### What the task requires
Filter out all lines without the word "computer" from the data below, please, and copy the rest.

====== Exercise inputs

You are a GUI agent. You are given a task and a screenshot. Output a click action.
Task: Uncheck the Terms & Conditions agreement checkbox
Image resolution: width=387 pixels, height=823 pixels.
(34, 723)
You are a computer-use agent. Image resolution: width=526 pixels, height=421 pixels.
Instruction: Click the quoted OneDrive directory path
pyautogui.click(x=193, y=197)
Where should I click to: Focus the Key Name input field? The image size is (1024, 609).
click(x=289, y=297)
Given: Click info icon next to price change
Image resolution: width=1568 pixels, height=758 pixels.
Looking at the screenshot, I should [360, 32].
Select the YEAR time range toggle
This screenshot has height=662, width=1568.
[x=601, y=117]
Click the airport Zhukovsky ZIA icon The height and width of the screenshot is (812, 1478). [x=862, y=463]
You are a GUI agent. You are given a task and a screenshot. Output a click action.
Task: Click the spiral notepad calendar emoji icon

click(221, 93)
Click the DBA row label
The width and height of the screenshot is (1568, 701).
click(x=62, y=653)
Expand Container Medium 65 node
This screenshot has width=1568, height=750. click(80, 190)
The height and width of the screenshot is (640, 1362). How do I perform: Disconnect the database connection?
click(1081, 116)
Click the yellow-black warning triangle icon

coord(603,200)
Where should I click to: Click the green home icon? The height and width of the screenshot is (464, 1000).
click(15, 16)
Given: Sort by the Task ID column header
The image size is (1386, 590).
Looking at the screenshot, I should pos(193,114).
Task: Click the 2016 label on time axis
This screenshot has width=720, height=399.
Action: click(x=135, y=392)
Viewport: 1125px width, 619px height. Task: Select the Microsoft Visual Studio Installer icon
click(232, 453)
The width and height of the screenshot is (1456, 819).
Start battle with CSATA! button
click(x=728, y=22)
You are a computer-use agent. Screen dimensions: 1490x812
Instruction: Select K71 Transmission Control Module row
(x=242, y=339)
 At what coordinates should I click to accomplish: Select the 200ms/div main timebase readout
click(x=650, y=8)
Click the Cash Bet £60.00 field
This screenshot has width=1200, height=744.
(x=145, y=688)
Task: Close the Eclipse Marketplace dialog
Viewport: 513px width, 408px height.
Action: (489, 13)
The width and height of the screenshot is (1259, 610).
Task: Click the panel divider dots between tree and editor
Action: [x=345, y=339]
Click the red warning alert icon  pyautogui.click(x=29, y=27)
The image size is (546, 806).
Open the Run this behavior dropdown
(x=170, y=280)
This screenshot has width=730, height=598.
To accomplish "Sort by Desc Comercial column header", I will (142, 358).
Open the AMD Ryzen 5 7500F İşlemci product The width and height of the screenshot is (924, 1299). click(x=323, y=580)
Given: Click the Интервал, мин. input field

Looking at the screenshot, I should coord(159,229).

============

### Answer section
You are a computer-use agent. Image resolution: width=526 pixels, height=421 pixels.
You are a computer-use agent. Screen dimensions: 1490x812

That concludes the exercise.